■ Description of the task:
Answer these from the festival awards passage below:
1. How many votes did Gil Rivera receive for Breakout Male Artist?
2. Who arranged "A partir de ti"?
3. Which label released Las 10 triunfadoras del Festival OTI 82, and in what year?

■ Supplied passage:
-------

Enrique Guzmán received the Best Male Performer Award, Arianna the Best Female Performer Award, Sergio Andrade the Best Musical Arrangement Award for "Alza tu voz", Gil Rivera the Breakout Male Artist Award, María de los Ángeles the Breakout Female Artist Award, and Jerónimos the Breakout Duo Award.

Best Male Performer
| Artist | Votes | Result |
|---|---|---|
| Enrique Guzmán | 7 | 1 |
| Víctor Yturbe | 2 | 3 |
| Johnny Laboriel | 6 | 2 |

Best Female Performer
| Artist | Votes | Result |
|---|---|---|
| Sola | 3 | 3 |
| Arianna [es] | 8 | 1 |
| Carminna | 4 | 2 |

Best Musical Arrangement
| Song | Arranger | Votes | Result |
|---|---|---|---|
| "Alza tu voz" | Sergio Andrade | 8 | 1 |
| "A partir de ti" | Rodolfo "Popo" Sánchez | 5 | 2 |
| "Tímido" | Enrique Neri | 2 | 3 |

Breakout Male Artist
| Artist | Votes | Result |
|---|---|---|
| Valerio | 3 | 2 |
| Jesús | 2 | 3 |
| Gil Rivera | 10 | 1 |

Breakout Female Artist
| Artist | Votes | Result |
|---|---|---|
| Crystal | 3 | 2 |
| Ángeles Ochoa | 3 | 2 |
| María de los Ángeles | 9 | 1 |

Breakout Duo
| Artist | Votes | Result |
|---|---|---|
| Bacará | 0 | 3 |
| Jerónimos | 8 | 1 |
| Hermanos Urbán | 7 | 2 |

=== Official album ===
Las 10 triunfadoras del Festival OTI 82 is the official compilation album of the eleventh edition of the Mexican National OTI Festival, released by Gamma in 1982. The vinyl LP features the studio version of the ten songs qualified for the final.

-------

■ Information shown:

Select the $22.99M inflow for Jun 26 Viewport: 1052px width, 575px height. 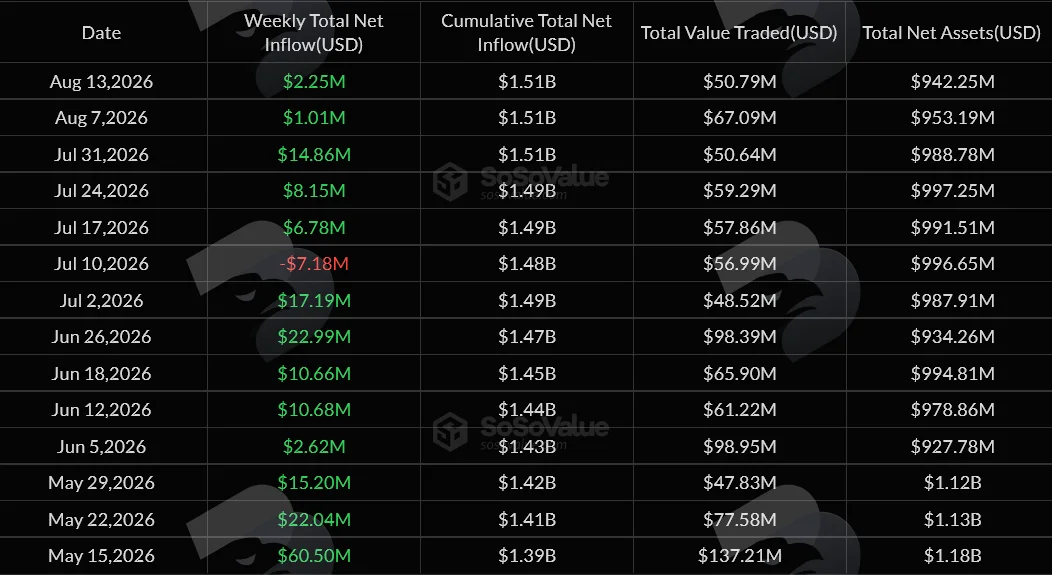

-------

■ Response:
1. 10
2. Rodolfo "Popo" Sánchez
3. Gamma, in 1982